真珠湾攻撃には、「第2撃論」という議論がつきまとう。南雲機動部隊は、真珠湾の米国太平洋艦隊に1撃与えただけで撤退してしまった。ここで反復攻撃を加え、真珠湾の燃料、弾薬、海軍工廠といった基地設備を徹底的に破壊しておけば、米軍の反攻はずっと遅れ、戦争そのものの帰趨を変えたかも知れないのに・・・・・・という主張が「第2撃論」である。従来この議論は、本来水雷戦が専門である南雲中将の航空指揮官としての資質、機動部隊の任務の把握、聯合艦隊司令長官山本五十六の意図、艦隊決戦主義を奉ずる日本海軍の戦略的思考、という文脈で語られ、失策として批判されることが多かった。
本書の最大の特徴は、この問題を「そもそも第2撃は物理的に可能だったのか?」という疑問に遡って定量的に検討している点である。
以下の記述は本書の内容に基づくが、私の英語力なので誤訳や誤解もあるかもしれない。その点お含み置き頂きたい。
先に結論を言ってしまうと、「第2撃が可能になるのは、4日後の12月11日(現地時間)」というのが本書の出した答えである。
なぜか。
まず、攻撃隊帰投後、燃料・弾薬の補給と必要な修理を施して、再出撃に要する時間はどれくらいだろうか。
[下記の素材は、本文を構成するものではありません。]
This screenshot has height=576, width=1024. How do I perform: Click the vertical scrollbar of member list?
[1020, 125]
本書はミッドウェイ海戦の記録などを参照して、2〜3時間とする。攻撃隊が帰投したのは1215だから、再出撃態勢が整うのはおよそ1500時。そこから出撃すれば、攻撃に4時間と見て帰投は1900時になってしまう。当時の日没は1712。無線封止している機動部隊に、夜間計器航法だけで帰投し着艦する困難は容易に想像できる。
したがって、当日の再出撃は不可能である。
次に、攻撃に使用できる航空機は何機だったのか?
保有350機のうち、29機を喪失し321機。111機が何らかの損傷を受け、うち修理して使用可能になるのが86機だった。したがって、直ちに使用可能なのは210機。しかし、艦隊の上空哨戒に残置しておく機体も必要だから、攻撃に指向できるのはもっと少なくなる。完全な奇襲だった第1次攻撃隊に比べて、強襲になった第2次攻撃隊は対空砲火による損失が多かった。次の攻撃ではさらに被害が増える可能性が高く、護衛戦闘機も十分につけてやらねばならない。要修理機は概ね1夜で作戦可能になると見込まれた。
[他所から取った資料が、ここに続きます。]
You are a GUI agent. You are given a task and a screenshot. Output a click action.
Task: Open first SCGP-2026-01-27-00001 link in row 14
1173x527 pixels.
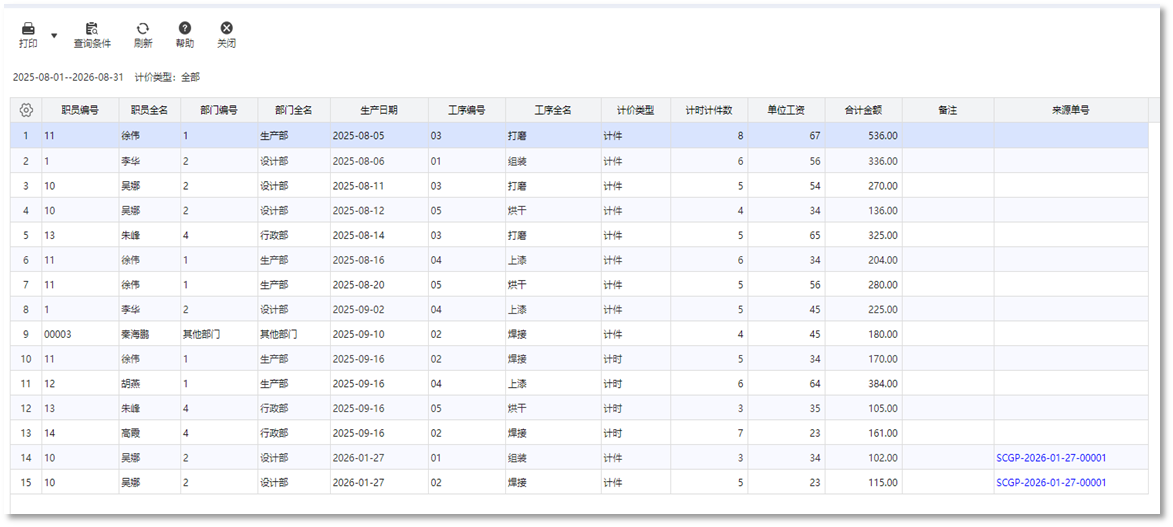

では翌日には全力で攻撃ができたか、と言うと、そうもいかないのだ。
ここで、随伴駆逐艦の燃料の問題が出てくる。日本海軍は、日本近海で侵攻してくる敵艦隊を迎え撃つことを構想していたので、艦の航続距離が比較的短い。大型艦はともかく、小型の駆逐艦には真珠湾攻撃のような遠距離作戦では、燃料が大きな問題となる。現に機動部隊の各艦は、安全基準を超えて予備燃料を積み込み、航続距離を延長していた。そして記録によると、駆逐艦は、これら予備燃料を搭載していない。
翌8日早朝、攻撃隊を発進させたとする。しかし昼の帰投まで戦闘海域にとどまると、航続距離の短い駆逐艦は、タンカーとの会合点まで航行できないのだ。
つまり第2撃を行うには、タンカーとの会合点まで引き返し、駆逐艦に給油しつつ航空機の修理を行い、再度攻撃地点まで進出しなければならない。それには4日程度を要する−というのが、本書の出した結論である。
戦闘海域に長くとどまるほど、ハワイからの索敵で発見される可能性が増すこと、依然として米空母の所在が不明で、奇襲を受ける可能性を否定できなかったこと、機動部隊はハワイ作戦を南方進攻の支援と位置づけていたこと、そして何よりも機動部隊に出された命令は「米艦隊の撃滅」−「艦隊等の」ではなく−だったことを考えると、撤退は正しい判断だったのではあるまいか。